I ricordi dei miei sogni—i miei incubi—mi travolsero a ondate. Le mani di Daniel sul mio corpo. Le parole crudeli di Isabel. La cintura di mio padre.
E sotto tutto, il peso schiacciante di sapere che questa era la mia realtà ora: intrappolata, usata, scartata.
Proprio come prima.
Solo che questa volta, non ci sarebbe stata via di fuga. Nessuna speranza che le cose migliorassero.

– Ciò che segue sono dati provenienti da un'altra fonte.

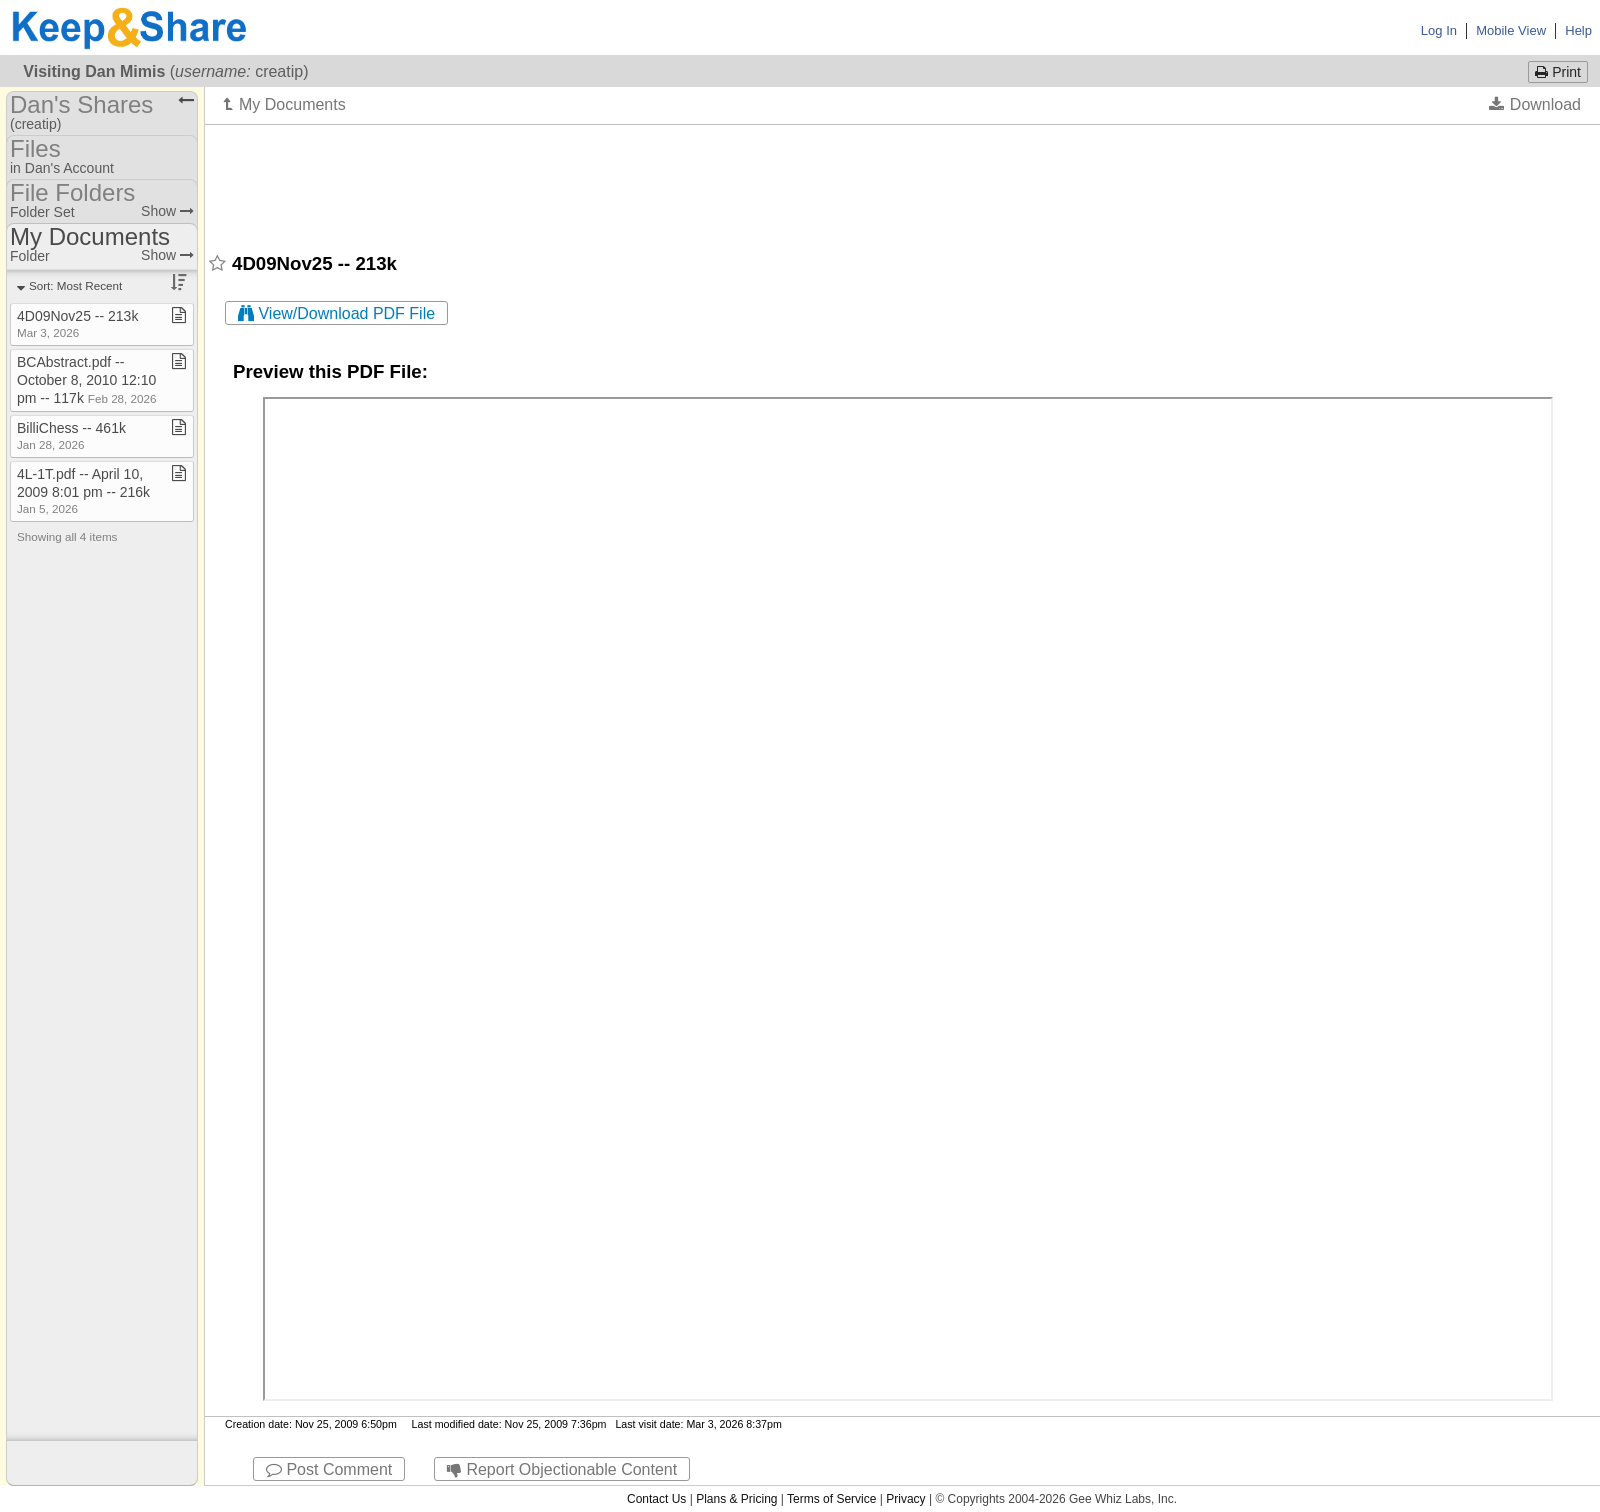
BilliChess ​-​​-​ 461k (71, 435)
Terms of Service (831, 1499)
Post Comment (329, 1469)
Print (1558, 72)
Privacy (905, 1499)
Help (1578, 30)
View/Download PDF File (336, 313)
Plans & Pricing (736, 1499)
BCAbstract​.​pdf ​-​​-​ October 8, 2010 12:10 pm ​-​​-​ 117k (87, 380)
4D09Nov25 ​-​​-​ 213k (77, 323)
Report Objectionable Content (562, 1469)
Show (167, 211)
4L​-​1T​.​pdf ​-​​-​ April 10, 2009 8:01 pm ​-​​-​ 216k (83, 490)
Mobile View (1511, 30)
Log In (1439, 30)
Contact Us (656, 1499)
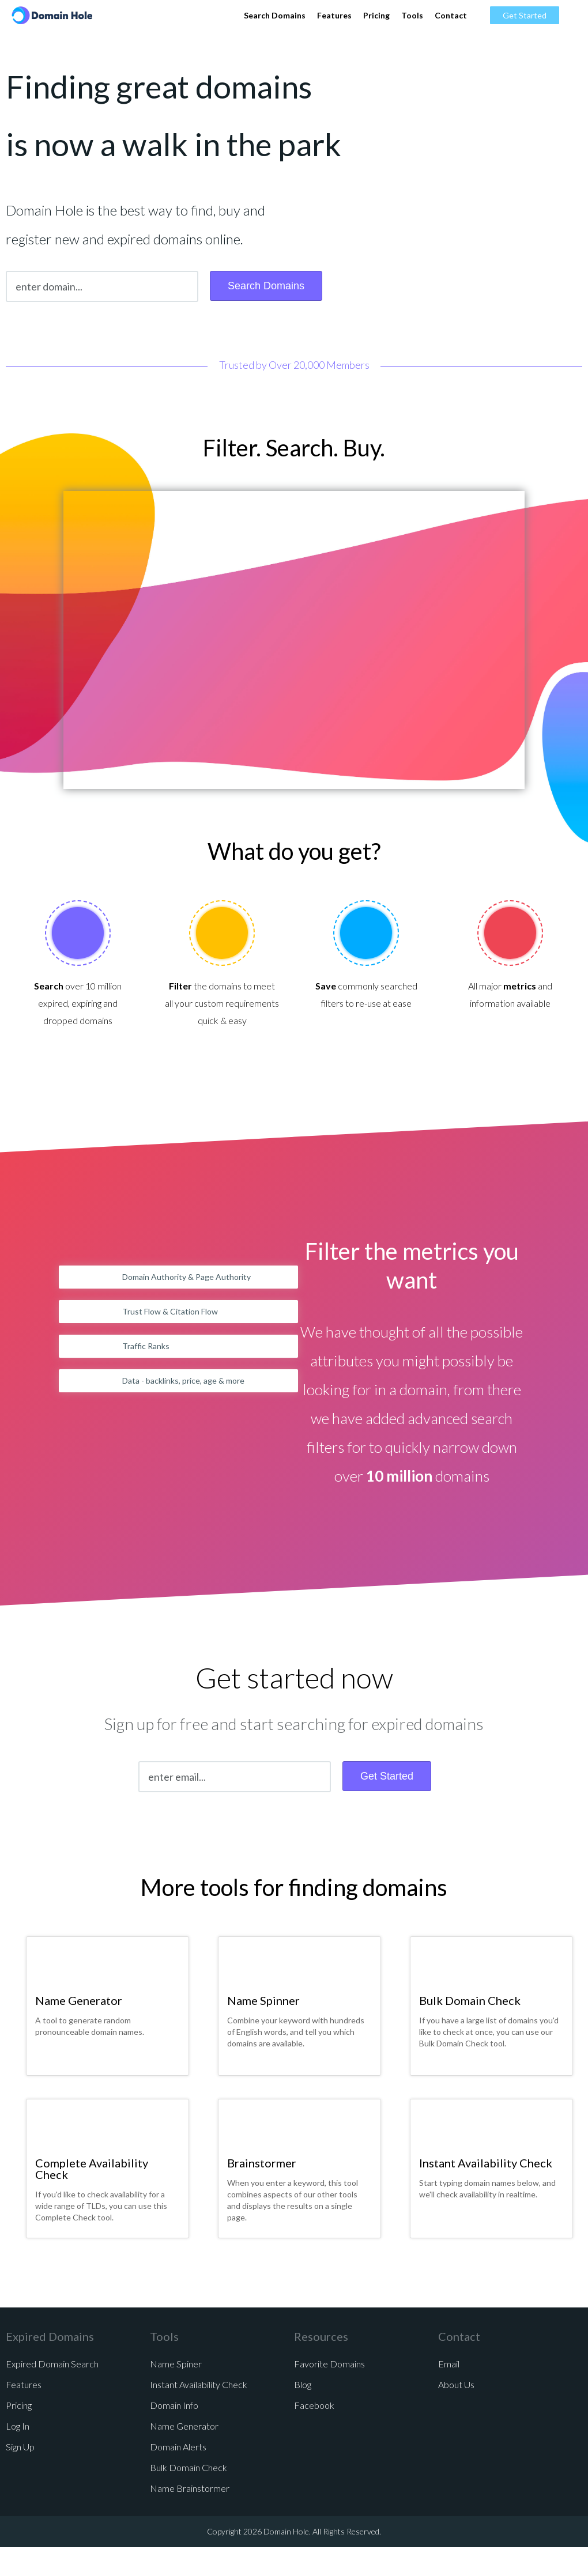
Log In (17, 2425)
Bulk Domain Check (470, 2000)
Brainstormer (261, 2163)
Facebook (314, 2405)
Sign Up (20, 2446)
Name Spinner (263, 2000)
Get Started (524, 15)
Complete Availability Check (91, 2168)
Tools (412, 15)
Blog (302, 2384)
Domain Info (174, 2405)
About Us (456, 2384)
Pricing (376, 15)
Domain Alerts (178, 2446)
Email (448, 2363)
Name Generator (78, 2000)
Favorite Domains (329, 2363)
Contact (451, 15)
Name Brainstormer (189, 2488)
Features (334, 15)
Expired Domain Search (52, 2363)
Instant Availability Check (485, 2163)
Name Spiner (176, 2363)
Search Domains (275, 15)
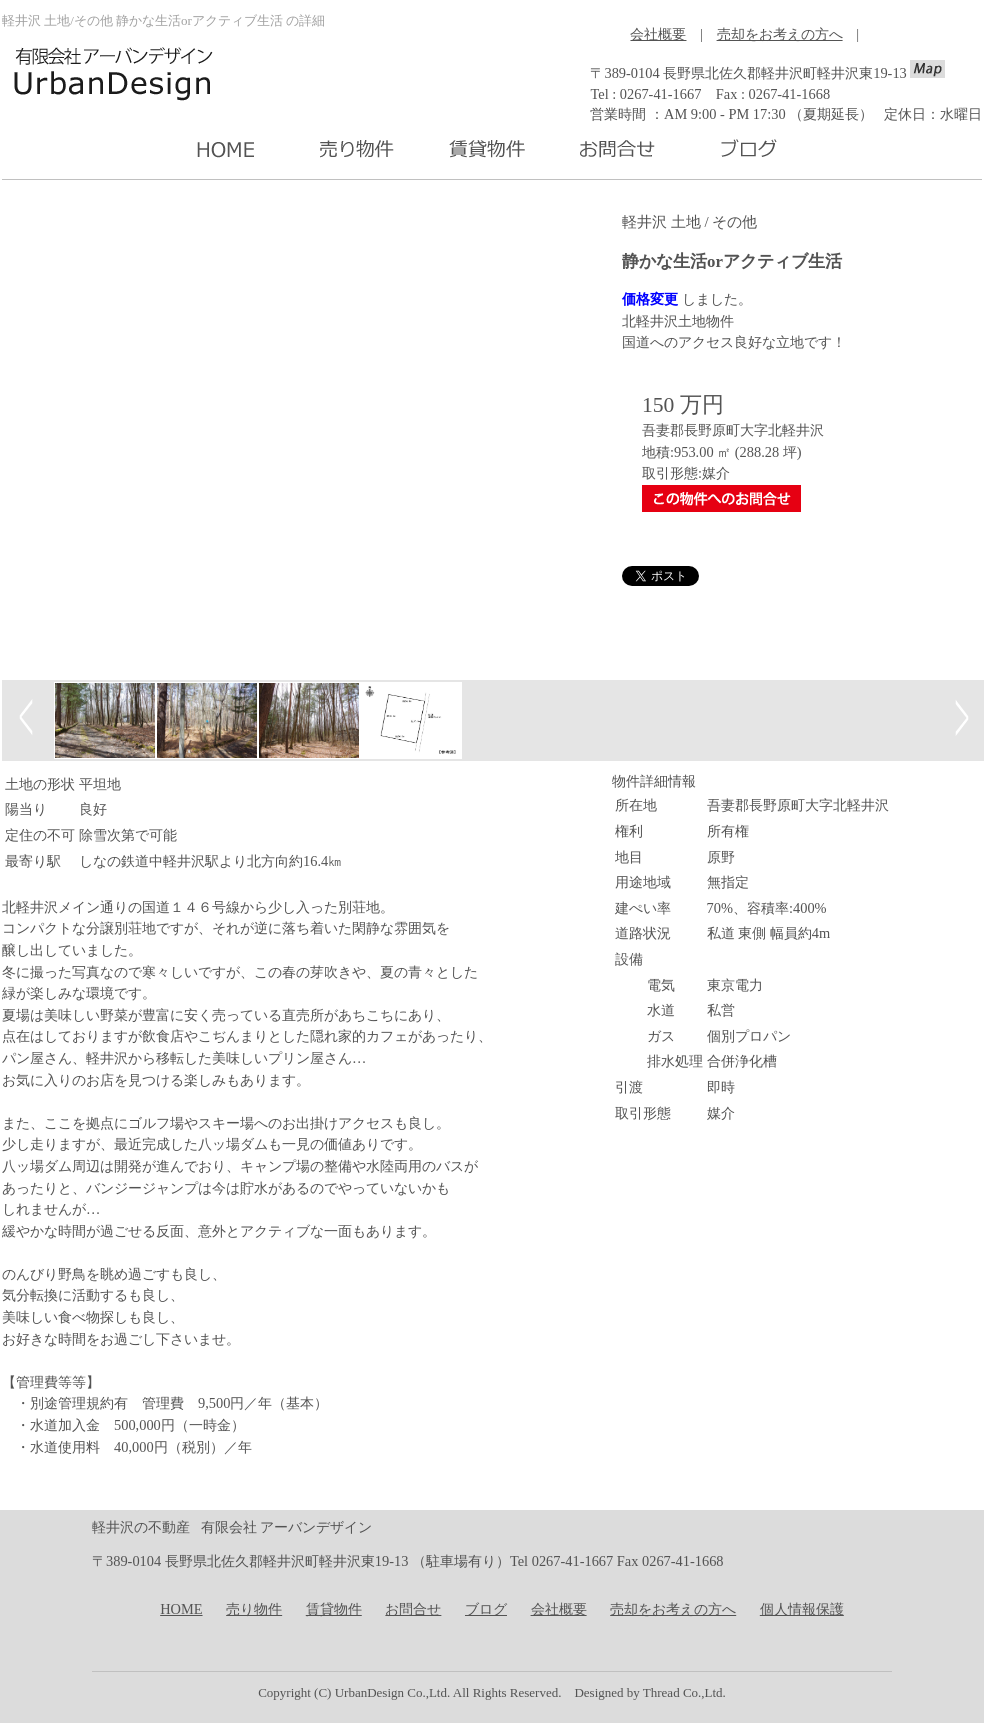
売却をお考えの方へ (780, 34)
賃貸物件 (334, 1609)
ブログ (486, 1609)
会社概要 (658, 34)
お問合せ (413, 1609)
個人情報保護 (802, 1609)
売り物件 (254, 1609)
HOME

Il mio tentativo di fuga fallito lo aveva dimostrato. Mi avevano rinchiusa bene, e presto avrebbero iniziato i loro trattamenti, le loro iniezioni, il loro processo per trasformarmi in nient'altro che un recipiente.
"Voglio morire," sussurrai al soffitto, le lacrime che scivolavano silenziose sulle mie guance.
Il volto della Dott.ssa Carter si accartocciò di simpatia, ma non cercò di offrire conforto vuoto.
Che conforto poteva esserci, dopo tutto?